The east glowed as if with red fire. Many a time before had Talbot watched the moon rise, but never under stranger circumstances. Now the night was illuminated with mellow glory. "Hit the nail on the head," he whispered. "Do you see that spot over there? To the left, yes. Can you land us there?"

Without a word the pilot swung for the clearance. It was a close thing, requiring delicate maneuvering, and only an auto-gyroscope could have made it without crashing. Hurriedly Manuel and Talbot unloaded their gear.

"All right," said Talbot to the pilot. "No need to wait for us. If we are successful, we'll send out the wireless signal agreed on, and if we aren't...." He shrugged his shoulders. "But tell the General to be sure and allow us the time stipulated on before undertaking another attack."

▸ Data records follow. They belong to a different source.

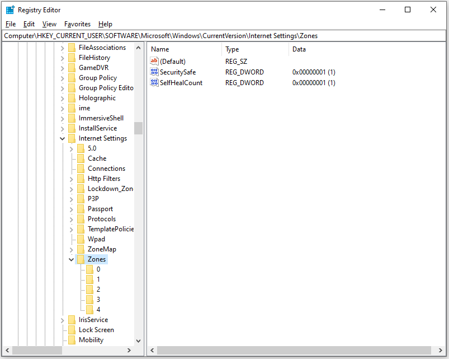449x359 pixels.
Task: Click the Cache folder icon
Action: coord(82,158)
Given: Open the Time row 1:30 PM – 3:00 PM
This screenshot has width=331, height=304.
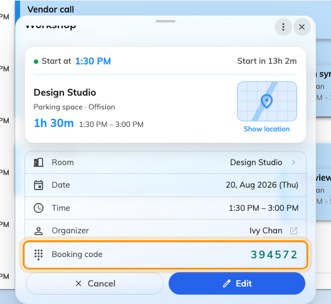Looking at the screenshot, I should point(166,208).
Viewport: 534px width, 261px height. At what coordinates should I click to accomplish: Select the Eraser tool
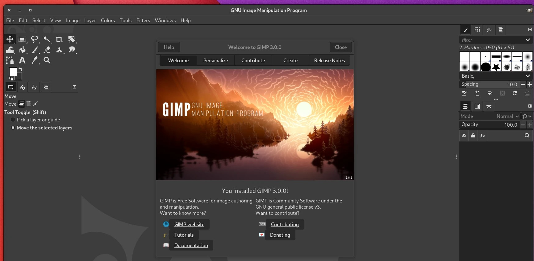pos(47,50)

STANDING there on the bleak hillside, watching the auto-gyroscope run ahead for a few yards and then take the air, Talbot experienced a feeling of desolation. Now he and Manuel were alone, cut off from their own kind by barriers of impregnable jungle. And yet on that lonely hillside there were no signs of an enemy. For a moment he wondered if he weren't asleep, dreaming; if he wouldn't soon awake to find that all this was nothing but a nightmare.